'Re: [BUGS] BUG #8173: Inserting heap tuples in bulk in COPY patch return wrong line on failure 999 o'

[prev in list] [next in list] [prev in thread] [next in thread] 

List:       pgsql-bugs
Subject:    Re: [BUGS] BUG #8173: Inserting heap tuples in bulk in COPY patch return wrong line on failure 999 o
From:       Heikki Linnakangas <hlinnakangas () vmware ! com>
Date:       2013-05-23 11:56:35
Message-ID: 519E03F3.70306 () vmware ! com
[Download RAW message or body]

On 21.05.2013 18:20, lalbin@fhcrc.org wrote:
> The following bug has been logged on the website:
>
> Bug reference:      8173
> Logged by:          Lloyd Albin
> Email address:      lalbin@fhcrc.org
> PostgreSQL version: 9.2.4
> Operating system:   SUSE Linux (64-bit)
> Description:
>
> During testing for our 9.2 upgrade, we found that the error messages we were
> expecting did not match what was given by the program. In looking over the
> revision notes from our current version of 9.0.12 through the 9.2.4, that we
> are testing, I believe that I have tracked down the issue to "Improve COPY
> performance by adding tuples to the heap in batches". When I looked at the
> patch code in
> http://www.postgresql.org/message-id/4E708759.40206@enterprisedb.com I found
> that you are inserting 1000 rows at a time. The problem is that on failure,
> you return either row 1000 or the last line, whichever comes first.

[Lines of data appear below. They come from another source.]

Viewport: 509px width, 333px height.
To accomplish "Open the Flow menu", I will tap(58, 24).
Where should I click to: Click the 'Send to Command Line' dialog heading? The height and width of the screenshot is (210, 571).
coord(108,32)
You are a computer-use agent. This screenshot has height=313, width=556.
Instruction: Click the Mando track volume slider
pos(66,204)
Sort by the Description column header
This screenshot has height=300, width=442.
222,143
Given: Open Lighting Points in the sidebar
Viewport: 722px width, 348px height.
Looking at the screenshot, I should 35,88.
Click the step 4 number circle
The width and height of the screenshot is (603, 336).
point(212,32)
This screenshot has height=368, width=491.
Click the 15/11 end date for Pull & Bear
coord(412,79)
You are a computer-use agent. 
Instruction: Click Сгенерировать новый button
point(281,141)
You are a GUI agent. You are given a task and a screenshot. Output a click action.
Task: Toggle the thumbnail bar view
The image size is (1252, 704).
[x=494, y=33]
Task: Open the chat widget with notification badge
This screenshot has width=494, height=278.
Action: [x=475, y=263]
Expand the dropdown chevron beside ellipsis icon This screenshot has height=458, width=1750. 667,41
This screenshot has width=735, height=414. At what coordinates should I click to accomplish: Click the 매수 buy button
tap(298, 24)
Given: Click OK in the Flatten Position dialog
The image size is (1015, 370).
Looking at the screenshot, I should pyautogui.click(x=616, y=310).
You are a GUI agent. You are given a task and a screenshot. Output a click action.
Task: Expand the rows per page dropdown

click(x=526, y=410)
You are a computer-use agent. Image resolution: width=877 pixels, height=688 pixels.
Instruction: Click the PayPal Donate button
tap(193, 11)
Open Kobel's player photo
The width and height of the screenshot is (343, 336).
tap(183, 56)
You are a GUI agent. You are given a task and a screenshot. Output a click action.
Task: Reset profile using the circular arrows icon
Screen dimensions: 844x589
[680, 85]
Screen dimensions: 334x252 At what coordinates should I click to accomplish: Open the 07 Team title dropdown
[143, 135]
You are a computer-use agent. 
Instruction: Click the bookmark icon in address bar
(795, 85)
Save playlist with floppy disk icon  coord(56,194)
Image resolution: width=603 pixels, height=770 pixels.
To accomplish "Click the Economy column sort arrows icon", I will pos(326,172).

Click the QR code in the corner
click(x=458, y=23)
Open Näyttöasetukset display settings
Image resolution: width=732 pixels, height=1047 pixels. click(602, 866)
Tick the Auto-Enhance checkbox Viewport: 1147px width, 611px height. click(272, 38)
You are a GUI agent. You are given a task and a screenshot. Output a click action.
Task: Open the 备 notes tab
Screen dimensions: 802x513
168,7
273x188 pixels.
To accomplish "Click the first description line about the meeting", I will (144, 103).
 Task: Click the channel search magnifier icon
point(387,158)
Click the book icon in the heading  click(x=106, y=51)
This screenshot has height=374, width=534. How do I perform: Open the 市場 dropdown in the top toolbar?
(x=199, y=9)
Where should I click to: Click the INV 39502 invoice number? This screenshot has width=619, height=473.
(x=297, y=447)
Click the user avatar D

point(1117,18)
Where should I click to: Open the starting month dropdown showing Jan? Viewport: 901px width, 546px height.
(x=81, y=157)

This can
> be confusing as you will see in the demo code below.
>
> CREATE TABLE public.table1 (
>    key INTEGER,
>    PRIMARY KEY(key)
> );
>
> Create a csv file with only one column of data, numbered from 1 to 1008.
>
> Make two copies of the file and name them csv_test.csv and csv_test2.csv.
>
> Edit csv_test.csv and change the entry 1000 to 500.
>
> Edit csv_test2.csv and change the entry 900 to 500.
>
> On 9.0.12 Server
>
> COPY public.table1 FROM 'csv_test.csv';
>
> ERROR:  duplicate key value violates unique constraint "table1_pkey"
> DETAIL:  Key (key)=(500) already exists.
> CONTEXT:  COPY table1, line 1000: "500"
>
> COPY public.table1 FROM 'csv_test2.csv';
>
> ERROR:  duplicate key value violates unique constraint "table1_pkey"
> DETAIL:  Key (key)=(500) already exists.
> CONTEXT:  COPY table1, line 900: "500"
>
> Both times the context gave us the correct information.
>
> Now try the same thing on 9.2.4 Server
>
> COPY public.table1 FROM 'csv_test.csv';
>
> ERROR:  duplicate key value violates unique constraint "table1_pkey"
> DETAIL:  Key (key)=(500) already exists.
> CONTEXT:  COPY table1, line 1000: "500"
>
> COPY public.table1 FROM 'csv_test2.csv';
>
> ERROR:  duplicate key value violates unique constraint "table1_pkey"
> DETAIL:  Key (key)=(500) already exists.
> CONTEXT:  COPY table1, line 1000: "1000"
>
> As you can see, the second test returned the last line of the set of tuples
> being recorded not the line that actually failed.
>
> Make a copy of csv_test2.csv and name it csv_test3.csv.
> Edit csv_test3.csv and remove all entries after 994.
>
> COPY public.table1 FROM 'csv_test3.csv';
>
> ERROR:  duplicate key value violates unique constraint "table1_pkey"
> DETAIL:  Key (key)=(500) already exists.
> CONTEXT:  COPY table1, line 995: ""
>
> If you are writing less than 1000 lines then it will return the line after
> the last line with a value of "".

Hmm, yeah, it's quite self-evident what's happening; the server reports 
the last line that was *read*, no the line where the error happened.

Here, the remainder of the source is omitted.